Data records:

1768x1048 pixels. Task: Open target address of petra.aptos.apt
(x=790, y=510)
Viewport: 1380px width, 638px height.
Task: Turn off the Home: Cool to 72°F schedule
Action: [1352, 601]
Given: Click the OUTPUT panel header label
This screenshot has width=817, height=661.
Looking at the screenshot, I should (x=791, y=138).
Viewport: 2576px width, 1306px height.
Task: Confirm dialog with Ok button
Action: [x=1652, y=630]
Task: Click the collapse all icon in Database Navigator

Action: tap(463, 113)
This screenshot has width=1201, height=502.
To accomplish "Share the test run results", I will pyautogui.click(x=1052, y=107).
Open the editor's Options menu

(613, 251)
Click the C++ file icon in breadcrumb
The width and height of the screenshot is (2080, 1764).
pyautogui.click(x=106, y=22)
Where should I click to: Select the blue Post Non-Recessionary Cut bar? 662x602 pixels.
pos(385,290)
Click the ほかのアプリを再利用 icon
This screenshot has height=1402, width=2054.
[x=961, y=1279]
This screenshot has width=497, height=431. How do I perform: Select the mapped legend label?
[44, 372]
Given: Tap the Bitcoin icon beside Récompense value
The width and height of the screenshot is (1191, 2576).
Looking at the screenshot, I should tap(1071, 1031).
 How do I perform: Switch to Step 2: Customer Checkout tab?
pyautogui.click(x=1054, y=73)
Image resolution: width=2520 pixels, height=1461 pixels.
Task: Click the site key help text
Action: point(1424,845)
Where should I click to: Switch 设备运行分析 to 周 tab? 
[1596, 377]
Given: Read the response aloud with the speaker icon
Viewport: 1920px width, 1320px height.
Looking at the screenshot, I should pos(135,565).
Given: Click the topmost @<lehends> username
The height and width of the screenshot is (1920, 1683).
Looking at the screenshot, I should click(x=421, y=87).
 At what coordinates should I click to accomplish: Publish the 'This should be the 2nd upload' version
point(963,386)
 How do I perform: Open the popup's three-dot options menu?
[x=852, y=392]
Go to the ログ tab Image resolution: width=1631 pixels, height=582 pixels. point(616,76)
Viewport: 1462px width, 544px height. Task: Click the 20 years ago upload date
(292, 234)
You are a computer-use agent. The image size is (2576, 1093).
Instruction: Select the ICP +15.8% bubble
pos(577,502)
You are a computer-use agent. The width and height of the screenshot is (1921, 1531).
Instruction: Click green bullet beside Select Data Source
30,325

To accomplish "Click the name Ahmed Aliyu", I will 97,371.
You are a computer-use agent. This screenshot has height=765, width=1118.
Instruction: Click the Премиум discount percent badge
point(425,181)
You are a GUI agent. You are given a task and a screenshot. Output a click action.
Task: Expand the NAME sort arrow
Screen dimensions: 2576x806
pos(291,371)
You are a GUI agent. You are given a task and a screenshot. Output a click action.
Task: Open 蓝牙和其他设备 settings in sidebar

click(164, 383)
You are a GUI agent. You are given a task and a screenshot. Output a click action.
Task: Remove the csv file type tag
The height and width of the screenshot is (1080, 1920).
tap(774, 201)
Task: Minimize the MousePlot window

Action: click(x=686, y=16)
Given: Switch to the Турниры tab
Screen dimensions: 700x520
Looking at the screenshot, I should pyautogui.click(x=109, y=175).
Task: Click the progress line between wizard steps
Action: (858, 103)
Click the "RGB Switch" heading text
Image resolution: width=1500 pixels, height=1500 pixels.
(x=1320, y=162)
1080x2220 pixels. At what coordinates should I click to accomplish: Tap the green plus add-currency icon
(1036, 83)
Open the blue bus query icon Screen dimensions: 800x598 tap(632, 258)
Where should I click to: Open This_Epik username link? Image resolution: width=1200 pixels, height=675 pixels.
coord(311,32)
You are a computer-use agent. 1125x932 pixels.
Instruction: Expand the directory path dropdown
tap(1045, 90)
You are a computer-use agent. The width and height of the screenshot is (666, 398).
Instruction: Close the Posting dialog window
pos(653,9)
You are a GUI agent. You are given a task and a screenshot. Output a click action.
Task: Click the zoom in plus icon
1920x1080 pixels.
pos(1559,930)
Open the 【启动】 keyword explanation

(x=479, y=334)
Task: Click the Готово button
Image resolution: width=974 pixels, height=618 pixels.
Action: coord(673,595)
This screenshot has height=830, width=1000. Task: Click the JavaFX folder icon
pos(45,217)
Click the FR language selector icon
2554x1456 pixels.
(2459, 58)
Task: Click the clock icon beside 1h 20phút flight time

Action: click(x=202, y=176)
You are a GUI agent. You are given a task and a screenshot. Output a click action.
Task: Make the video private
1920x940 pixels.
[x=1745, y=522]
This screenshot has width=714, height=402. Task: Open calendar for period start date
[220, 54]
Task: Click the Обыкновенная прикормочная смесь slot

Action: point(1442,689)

*DESCRIPTION OF THE TASK*. Return all of the entries above unchanged, line for line.

*EXERCISE ANSWER*.
1768x1048 pixels. Task: Open target address of petra.aptos.apt
(x=790, y=510)
Viewport: 1380px width, 638px height.
Task: Turn off the Home: Cool to 72°F schedule
Action: [1352, 601]
Given: Click the OUTPUT panel header label
This screenshot has width=817, height=661.
Looking at the screenshot, I should (x=791, y=138).
Viewport: 2576px width, 1306px height.
Task: Confirm dialog with Ok button
Action: [x=1652, y=630]
Task: Click the collapse all icon in Database Navigator

Action: tap(463, 113)
This screenshot has width=1201, height=502.
To accomplish "Share the test run results", I will pyautogui.click(x=1052, y=107).
Open the editor's Options menu

(613, 251)
Click the C++ file icon in breadcrumb
The width and height of the screenshot is (2080, 1764).
pyautogui.click(x=106, y=22)
Where should I click to: Select the blue Post Non-Recessionary Cut bar? 662x602 pixels.
pos(385,290)
Click the ほかのアプリを再利用 icon
This screenshot has height=1402, width=2054.
[x=961, y=1279]
This screenshot has width=497, height=431. How do I perform: Select the mapped legend label?
[44, 372]
Given: Tap the Bitcoin icon beside Récompense value
The width and height of the screenshot is (1191, 2576).
Looking at the screenshot, I should tap(1071, 1031).
 How do I perform: Switch to Step 2: Customer Checkout tab?
pyautogui.click(x=1054, y=73)
Image resolution: width=2520 pixels, height=1461 pixels.
Task: Click the site key help text
Action: point(1424,845)
Where should I click to: Switch 设备运行分析 to 周 tab? 
[1596, 377]
Given: Read the response aloud with the speaker icon
Viewport: 1920px width, 1320px height.
Looking at the screenshot, I should pos(135,565).
Given: Click the topmost @<lehends> username
The height and width of the screenshot is (1920, 1683).
Looking at the screenshot, I should click(x=421, y=87).
 At what coordinates should I click to accomplish: Publish the 'This should be the 2nd upload' version
point(963,386)
 How do I perform: Open the popup's three-dot options menu?
[x=852, y=392]
Go to the ログ tab Image resolution: width=1631 pixels, height=582 pixels. point(616,76)
Viewport: 1462px width, 544px height. Task: Click the 20 years ago upload date
(292, 234)
You are a computer-use agent. The image size is (2576, 1093).
Instruction: Select the ICP +15.8% bubble
pos(577,502)
You are a computer-use agent. The width and height of the screenshot is (1921, 1531).
Instruction: Click green bullet beside Select Data Source
30,325

To accomplish "Click the name Ahmed Aliyu", I will 97,371.
You are a computer-use agent. This screenshot has height=765, width=1118.
Instruction: Click the Премиум discount percent badge
point(425,181)
You are a GUI agent. You are given a task and a screenshot. Output a click action.
Task: Expand the NAME sort arrow
Screen dimensions: 2576x806
pos(291,371)
You are a GUI agent. You are given a task and a screenshot. Output a click action.
Task: Open 蓝牙和其他设备 settings in sidebar

click(164, 383)
You are a GUI agent. You are given a task and a screenshot. Output a click action.
Task: Remove the csv file type tag
The height and width of the screenshot is (1080, 1920).
tap(774, 201)
Task: Minimize the MousePlot window

Action: click(x=686, y=16)
Given: Switch to the Турниры tab
Screen dimensions: 700x520
Looking at the screenshot, I should pyautogui.click(x=109, y=175).
Task: Click the progress line between wizard steps
Action: (858, 103)
Click the "RGB Switch" heading text
Image resolution: width=1500 pixels, height=1500 pixels.
(x=1320, y=162)
1080x2220 pixels. At what coordinates should I click to accomplish: Tap the green plus add-currency icon
(1036, 83)
Open the blue bus query icon Screen dimensions: 800x598 tap(632, 258)
Where should I click to: Open This_Epik username link? Image resolution: width=1200 pixels, height=675 pixels.
coord(311,32)
You are a computer-use agent. 1125x932 pixels.
Instruction: Expand the directory path dropdown
tap(1045, 90)
You are a computer-use agent. The width and height of the screenshot is (666, 398).
Instruction: Close the Posting dialog window
pos(653,9)
You are a GUI agent. You are given a task and a screenshot. Output a click action.
Task: Click the zoom in plus icon
1920x1080 pixels.
pos(1559,930)
Open the 【启动】 keyword explanation

(x=479, y=334)
Task: Click the Готово button
Image resolution: width=974 pixels, height=618 pixels.
Action: coord(673,595)
This screenshot has height=830, width=1000. Task: Click the JavaFX folder icon
pos(45,217)
Click the FR language selector icon
2554x1456 pixels.
(2459, 58)
Task: Click the clock icon beside 1h 20phút flight time

Action: click(x=202, y=176)
You are a GUI agent. You are given a task and a screenshot. Output a click action.
Task: Make the video private
1920x940 pixels.
[x=1745, y=522]
This screenshot has width=714, height=402. Task: Open calendar for period start date
[220, 54]
Task: Click the Обыкновенная прикормочная смесь slot

Action: point(1442,689)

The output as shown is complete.